MultiQC logo

Using MultiQC in scripts

Docs / Usage

Importing MultiQC as a library in scripts and notebooks

Using MultiQC within scripts

Even though the primary way to run MultiQC is as a command line, it can also be imported like a Python module in order to build the report interactively, such as in custom Python scripts or in a Jupyter notebook environment (See an example notebook).

MultiQC provides a set of commands to iteratively parse logs and add sections to a report. All of them are available via importing MultiQC as a module:

import multiqc

Parse logs

Find files that MultiQC recognizes in analysis_dir and parse them, without generating a report. Data can be accessed with other methods: list_modules, show_plot, get_summarized_data, etc.

def parse_logs(*analysis_dir, **kwargs)

Parameters:

  • analysis_dir: Path(s) to search for files to parse
  • verbose: Print more information to the console
  • file_list: Supply a file containing a list of file paths to be searched, one per row
  • prepend_dirs: Prepend directory to sample names
  • dirs_depth: Prepend n directories to sample names. Negative number to take from start of path
  • fn_clean_sample_names: Do not clean the sample names (leave as full file name)
  • require_logs: Require all explicitly requested modules to have log files. If not, MultiQC will exit with an error
  • use_filename_as_sample_name: Use the log filename as the sample name
  • strict: Don’t catch exceptions, run additional code checks to help development
  • quiet: Only show log warnings
  • no_ansi: Disable coloured log output
  • profile_runtime: Add analysis of how long MultiQC takes to run to the report
  • no_version_check: Disable checking the latest MultiQC version on the server
  • ignore: Ignore analysis files
  • ignore_samples: Ignore sample names
  • run_modules: Use only this module. Can specify multiple times
  • exclude_modules: Do not use this module. Can specify multiple times
  • config_files: Specific config file to load, after those in MultiQC dir / home dir / working dir
  • module_order: Names of modules in order of precedence to show in report
  • extra_fn_clean_exts: Extra file extensions to clean from sample names
  • extra_fn_clean_trim: Extra strings to clean from sample names
  • preserve_module_raw_data: Preserve raw data from modules in the report - besides plots. Useful to use later interactively. Defaults to True. Set to False to save memory.

Examples

Parse logs found in the data directory.

multiqc.parse_logs('data')

Parse logs found in the data/fastp directory, the data/SAMPLE1.cutadapt.log file, and a data_mqc.tsv MultiQC custom content file.

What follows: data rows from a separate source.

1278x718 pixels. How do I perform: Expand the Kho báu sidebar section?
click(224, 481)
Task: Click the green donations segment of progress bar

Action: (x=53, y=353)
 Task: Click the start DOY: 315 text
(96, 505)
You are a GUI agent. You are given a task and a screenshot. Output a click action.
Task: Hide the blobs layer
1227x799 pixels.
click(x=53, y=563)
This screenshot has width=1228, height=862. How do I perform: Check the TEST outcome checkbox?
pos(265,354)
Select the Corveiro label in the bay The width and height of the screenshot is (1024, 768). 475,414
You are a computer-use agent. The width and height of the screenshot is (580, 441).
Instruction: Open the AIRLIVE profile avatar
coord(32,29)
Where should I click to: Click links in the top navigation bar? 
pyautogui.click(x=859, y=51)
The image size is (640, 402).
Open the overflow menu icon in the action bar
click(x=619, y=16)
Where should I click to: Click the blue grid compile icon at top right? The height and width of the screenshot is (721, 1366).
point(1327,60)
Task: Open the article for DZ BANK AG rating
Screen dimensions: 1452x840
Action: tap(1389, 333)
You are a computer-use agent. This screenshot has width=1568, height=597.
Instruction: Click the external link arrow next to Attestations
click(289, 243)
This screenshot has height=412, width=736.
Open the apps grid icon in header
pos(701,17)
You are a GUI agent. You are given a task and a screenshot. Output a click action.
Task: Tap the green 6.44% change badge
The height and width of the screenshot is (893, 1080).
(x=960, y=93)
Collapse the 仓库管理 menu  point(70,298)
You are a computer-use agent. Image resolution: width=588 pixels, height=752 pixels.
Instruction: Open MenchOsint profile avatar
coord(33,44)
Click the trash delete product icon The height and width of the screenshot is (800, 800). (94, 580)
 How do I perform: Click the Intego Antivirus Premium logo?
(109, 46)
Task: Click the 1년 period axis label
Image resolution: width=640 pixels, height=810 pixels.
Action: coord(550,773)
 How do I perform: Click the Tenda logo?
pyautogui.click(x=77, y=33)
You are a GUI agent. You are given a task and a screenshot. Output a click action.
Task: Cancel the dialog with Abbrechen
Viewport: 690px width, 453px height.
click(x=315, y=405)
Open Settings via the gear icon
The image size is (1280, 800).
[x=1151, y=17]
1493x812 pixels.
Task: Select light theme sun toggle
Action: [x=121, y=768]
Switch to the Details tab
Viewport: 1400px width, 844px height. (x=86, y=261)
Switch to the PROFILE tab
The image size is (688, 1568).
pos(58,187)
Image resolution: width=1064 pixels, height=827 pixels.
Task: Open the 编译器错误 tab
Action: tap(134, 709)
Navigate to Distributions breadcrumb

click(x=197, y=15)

multiqc.parse_logs('data/fastp', 'data/SAMPLE1.cutadapt.log', "data_mqc.tsv")

Parse logs found in the data directory for only the specified modules, and use and additional pattern to clean sample names.

multiqc.parse_logs(
    'data',
    run_modules=["fastp", "spades", "quast", "pangolin"],
    extra_fn_clean_exts=[".unclassified"],
)

Parse logs found in the data directory and run FastQC module twice for two sets of files - raw and trimmed reads - according to the provided path pattern (see Order of modules for details).

multiqc.parse_logs('data',
    module_order=[
        dict(
            fastqc=dict(
                name="FastQC (trimmed)",
                anchor="fastqc_trimmed",
                path_filters=["*_1_trimmed_fastqc.zip"],
            )
        ),
        dict(
            quast=dict(
                name="FastQC (raw)",
                anchor="fastqc_raw",
                path_filters=["*_1_fastqc.zip"],
            )
        ),
    ],
)

Load JSON dump data

Try find the multiqc_data.json generated by previous MultiQC run in the given directory, and load it into the report.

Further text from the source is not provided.